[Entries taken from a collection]

*** Block opens ***

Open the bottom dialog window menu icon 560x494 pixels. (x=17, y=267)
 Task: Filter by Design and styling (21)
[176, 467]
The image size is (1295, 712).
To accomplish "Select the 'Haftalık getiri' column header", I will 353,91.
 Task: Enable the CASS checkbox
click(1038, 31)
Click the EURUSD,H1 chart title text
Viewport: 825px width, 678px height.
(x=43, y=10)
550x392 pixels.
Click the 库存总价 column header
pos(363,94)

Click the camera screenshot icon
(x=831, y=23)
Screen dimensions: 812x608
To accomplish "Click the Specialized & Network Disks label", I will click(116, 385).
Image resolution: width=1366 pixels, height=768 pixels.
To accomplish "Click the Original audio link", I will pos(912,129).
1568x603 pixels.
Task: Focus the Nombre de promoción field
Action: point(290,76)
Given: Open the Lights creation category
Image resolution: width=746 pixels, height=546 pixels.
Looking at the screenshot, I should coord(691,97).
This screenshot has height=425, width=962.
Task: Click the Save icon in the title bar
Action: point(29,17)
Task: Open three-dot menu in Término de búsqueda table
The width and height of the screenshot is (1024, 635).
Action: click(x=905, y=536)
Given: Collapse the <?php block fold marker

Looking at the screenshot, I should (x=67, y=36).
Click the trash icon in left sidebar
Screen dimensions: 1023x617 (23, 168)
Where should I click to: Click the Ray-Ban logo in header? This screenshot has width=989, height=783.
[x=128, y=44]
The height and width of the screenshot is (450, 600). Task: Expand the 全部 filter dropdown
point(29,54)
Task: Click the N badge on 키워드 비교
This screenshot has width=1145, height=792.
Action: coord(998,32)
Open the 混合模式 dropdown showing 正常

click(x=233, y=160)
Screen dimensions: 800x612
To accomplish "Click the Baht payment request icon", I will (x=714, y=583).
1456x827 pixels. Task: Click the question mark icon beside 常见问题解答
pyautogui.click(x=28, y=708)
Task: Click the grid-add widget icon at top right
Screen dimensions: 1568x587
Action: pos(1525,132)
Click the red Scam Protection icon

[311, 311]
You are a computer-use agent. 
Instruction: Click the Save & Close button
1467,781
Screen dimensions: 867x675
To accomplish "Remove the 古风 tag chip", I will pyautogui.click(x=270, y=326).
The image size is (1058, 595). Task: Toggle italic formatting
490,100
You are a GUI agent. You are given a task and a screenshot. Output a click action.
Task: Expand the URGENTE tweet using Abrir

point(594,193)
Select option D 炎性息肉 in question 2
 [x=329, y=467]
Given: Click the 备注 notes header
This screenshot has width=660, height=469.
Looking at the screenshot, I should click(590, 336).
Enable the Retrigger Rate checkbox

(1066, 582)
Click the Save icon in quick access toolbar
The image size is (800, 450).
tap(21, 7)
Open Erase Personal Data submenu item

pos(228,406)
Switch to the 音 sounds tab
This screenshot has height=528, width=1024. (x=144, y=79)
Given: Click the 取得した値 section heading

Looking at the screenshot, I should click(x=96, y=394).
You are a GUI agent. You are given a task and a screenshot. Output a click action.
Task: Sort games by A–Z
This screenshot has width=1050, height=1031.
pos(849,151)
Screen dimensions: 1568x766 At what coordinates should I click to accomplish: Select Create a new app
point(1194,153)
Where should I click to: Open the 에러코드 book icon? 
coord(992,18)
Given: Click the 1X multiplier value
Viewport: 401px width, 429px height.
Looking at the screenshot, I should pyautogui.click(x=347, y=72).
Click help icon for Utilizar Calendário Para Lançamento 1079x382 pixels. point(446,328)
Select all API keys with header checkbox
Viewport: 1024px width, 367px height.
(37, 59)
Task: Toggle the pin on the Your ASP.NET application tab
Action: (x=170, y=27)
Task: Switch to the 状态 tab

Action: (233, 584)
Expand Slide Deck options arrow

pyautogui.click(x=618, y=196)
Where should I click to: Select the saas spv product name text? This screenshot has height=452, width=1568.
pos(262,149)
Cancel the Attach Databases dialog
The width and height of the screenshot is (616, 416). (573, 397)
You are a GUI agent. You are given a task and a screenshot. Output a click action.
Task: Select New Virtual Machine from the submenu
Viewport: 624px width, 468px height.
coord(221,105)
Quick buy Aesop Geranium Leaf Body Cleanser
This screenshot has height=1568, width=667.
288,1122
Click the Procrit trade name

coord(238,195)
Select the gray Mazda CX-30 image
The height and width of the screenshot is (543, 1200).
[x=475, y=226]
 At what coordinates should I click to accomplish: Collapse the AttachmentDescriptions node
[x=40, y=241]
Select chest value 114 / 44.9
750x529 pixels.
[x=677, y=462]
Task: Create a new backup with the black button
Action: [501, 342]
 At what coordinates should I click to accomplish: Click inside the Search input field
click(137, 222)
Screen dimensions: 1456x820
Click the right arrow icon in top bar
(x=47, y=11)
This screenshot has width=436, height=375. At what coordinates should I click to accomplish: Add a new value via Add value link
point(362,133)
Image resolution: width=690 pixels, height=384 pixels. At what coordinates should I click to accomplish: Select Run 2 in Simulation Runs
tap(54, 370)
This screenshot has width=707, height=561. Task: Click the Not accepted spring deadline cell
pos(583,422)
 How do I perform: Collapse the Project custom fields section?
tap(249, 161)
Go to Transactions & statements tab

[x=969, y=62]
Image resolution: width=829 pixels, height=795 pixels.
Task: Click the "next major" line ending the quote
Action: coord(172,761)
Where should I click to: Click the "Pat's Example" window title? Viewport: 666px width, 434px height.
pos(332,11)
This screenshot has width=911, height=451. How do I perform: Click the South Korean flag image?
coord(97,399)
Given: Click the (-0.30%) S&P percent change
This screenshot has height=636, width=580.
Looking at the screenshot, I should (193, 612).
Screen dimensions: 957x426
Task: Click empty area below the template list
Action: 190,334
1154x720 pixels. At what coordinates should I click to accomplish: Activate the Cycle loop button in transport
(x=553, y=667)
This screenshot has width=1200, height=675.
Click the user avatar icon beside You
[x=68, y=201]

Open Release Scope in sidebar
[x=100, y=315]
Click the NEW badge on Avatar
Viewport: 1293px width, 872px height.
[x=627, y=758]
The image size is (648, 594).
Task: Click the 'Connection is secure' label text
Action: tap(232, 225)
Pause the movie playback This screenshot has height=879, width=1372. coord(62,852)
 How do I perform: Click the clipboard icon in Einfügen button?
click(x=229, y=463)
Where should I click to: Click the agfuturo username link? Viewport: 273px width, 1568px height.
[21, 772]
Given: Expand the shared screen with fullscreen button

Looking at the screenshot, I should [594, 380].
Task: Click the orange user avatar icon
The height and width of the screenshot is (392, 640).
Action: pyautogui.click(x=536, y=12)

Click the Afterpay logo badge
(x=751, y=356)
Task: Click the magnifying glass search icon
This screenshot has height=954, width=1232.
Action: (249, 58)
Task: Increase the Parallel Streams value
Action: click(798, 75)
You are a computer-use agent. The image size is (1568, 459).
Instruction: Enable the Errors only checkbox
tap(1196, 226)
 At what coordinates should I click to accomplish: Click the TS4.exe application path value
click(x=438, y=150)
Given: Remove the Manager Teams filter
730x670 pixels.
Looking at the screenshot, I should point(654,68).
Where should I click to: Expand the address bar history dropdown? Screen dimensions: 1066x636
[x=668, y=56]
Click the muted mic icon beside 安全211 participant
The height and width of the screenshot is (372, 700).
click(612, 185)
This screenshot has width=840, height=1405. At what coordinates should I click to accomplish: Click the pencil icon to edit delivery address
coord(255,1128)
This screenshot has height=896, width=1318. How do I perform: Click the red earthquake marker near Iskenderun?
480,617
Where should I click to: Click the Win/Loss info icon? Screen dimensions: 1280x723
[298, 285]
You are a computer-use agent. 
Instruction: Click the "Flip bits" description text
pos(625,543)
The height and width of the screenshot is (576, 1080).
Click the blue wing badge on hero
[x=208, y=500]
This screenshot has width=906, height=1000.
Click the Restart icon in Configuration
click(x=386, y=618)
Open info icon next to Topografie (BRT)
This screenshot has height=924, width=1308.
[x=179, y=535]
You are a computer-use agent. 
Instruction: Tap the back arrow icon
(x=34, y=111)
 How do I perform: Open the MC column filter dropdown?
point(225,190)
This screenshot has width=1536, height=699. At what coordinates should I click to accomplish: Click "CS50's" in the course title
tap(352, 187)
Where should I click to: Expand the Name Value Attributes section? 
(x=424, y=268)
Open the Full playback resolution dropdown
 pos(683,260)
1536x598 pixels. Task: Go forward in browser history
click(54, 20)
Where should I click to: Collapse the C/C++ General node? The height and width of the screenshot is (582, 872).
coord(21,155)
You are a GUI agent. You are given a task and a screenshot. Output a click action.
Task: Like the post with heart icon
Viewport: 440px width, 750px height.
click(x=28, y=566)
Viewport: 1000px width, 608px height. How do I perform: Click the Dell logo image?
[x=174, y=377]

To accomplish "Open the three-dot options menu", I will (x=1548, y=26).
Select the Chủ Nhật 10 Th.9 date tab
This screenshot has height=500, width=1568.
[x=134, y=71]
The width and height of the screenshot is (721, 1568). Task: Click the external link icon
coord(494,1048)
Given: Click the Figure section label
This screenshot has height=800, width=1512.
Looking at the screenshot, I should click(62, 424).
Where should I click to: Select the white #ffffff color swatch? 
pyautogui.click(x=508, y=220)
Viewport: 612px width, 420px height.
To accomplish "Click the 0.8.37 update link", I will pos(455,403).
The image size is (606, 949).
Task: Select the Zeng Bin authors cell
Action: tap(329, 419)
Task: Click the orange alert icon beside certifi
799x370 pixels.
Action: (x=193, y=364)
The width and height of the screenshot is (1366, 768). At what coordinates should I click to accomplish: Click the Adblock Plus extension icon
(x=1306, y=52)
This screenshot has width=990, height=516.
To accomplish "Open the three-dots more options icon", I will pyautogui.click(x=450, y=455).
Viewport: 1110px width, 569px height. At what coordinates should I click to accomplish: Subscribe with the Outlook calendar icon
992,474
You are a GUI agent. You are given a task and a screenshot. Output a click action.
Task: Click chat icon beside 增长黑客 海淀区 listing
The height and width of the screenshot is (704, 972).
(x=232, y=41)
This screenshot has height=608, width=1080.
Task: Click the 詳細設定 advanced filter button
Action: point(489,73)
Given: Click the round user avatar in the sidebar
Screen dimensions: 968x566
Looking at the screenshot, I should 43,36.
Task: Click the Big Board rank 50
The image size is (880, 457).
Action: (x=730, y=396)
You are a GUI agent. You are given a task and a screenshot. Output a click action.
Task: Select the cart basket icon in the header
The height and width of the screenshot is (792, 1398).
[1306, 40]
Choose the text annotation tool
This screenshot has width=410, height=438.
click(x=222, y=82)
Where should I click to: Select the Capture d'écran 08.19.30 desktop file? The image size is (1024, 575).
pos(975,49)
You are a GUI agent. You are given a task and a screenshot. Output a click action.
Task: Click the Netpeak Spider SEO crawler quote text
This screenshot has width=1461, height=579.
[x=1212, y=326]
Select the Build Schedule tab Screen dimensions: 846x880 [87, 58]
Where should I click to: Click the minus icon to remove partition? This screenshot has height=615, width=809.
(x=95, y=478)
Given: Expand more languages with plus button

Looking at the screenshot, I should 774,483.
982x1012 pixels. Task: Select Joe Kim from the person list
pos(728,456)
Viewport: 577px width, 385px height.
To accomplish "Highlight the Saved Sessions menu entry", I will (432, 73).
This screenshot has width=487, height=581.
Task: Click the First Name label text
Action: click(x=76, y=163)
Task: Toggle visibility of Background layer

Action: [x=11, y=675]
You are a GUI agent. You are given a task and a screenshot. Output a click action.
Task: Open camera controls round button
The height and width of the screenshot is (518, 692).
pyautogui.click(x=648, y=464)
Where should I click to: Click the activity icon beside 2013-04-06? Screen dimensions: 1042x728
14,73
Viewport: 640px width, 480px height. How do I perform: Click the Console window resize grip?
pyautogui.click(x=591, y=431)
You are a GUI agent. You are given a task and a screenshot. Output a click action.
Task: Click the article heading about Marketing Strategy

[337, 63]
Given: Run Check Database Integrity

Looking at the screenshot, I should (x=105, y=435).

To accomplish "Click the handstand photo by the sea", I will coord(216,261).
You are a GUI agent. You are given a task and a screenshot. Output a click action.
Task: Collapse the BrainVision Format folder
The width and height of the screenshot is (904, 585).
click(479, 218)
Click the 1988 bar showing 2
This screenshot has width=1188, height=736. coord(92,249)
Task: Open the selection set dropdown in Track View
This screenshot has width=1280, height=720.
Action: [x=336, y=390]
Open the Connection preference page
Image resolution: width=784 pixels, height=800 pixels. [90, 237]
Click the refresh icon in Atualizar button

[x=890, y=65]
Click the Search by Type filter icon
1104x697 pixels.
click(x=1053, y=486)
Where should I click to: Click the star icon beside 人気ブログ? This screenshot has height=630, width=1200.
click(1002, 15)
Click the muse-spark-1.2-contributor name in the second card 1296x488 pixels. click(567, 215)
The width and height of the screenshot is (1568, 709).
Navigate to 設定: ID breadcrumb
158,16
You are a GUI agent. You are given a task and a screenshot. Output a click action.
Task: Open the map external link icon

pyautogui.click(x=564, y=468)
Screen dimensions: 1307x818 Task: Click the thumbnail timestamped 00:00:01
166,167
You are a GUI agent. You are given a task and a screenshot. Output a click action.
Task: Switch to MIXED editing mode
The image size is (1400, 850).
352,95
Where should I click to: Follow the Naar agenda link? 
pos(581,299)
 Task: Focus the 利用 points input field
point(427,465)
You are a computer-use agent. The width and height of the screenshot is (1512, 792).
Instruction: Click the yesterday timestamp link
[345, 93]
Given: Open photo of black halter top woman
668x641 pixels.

*** Block closes ***

## [Exercise prompt]
The required answer is the run of lines above, starting at the line with "This screenshot has width=1145, height=792." and ending at the line with "Screen dimensions: 867x675", reproduced exactly with both ends.

## [Reply]
This screenshot has width=1145, height=792.
Action: coord(998,32)
Open the 混合模式 dropdown showing 正常

click(x=233, y=160)
Screen dimensions: 800x612
To accomplish "Click the Baht payment request icon", I will (x=714, y=583).
1456x827 pixels. Task: Click the question mark icon beside 常见问题解答
pyautogui.click(x=28, y=708)
Task: Click the grid-add widget icon at top right
Screen dimensions: 1568x587
Action: pos(1525,132)
Click the red Scam Protection icon

[311, 311]
You are a computer-use agent. 
Instruction: Click the Save & Close button
1467,781
Screen dimensions: 867x675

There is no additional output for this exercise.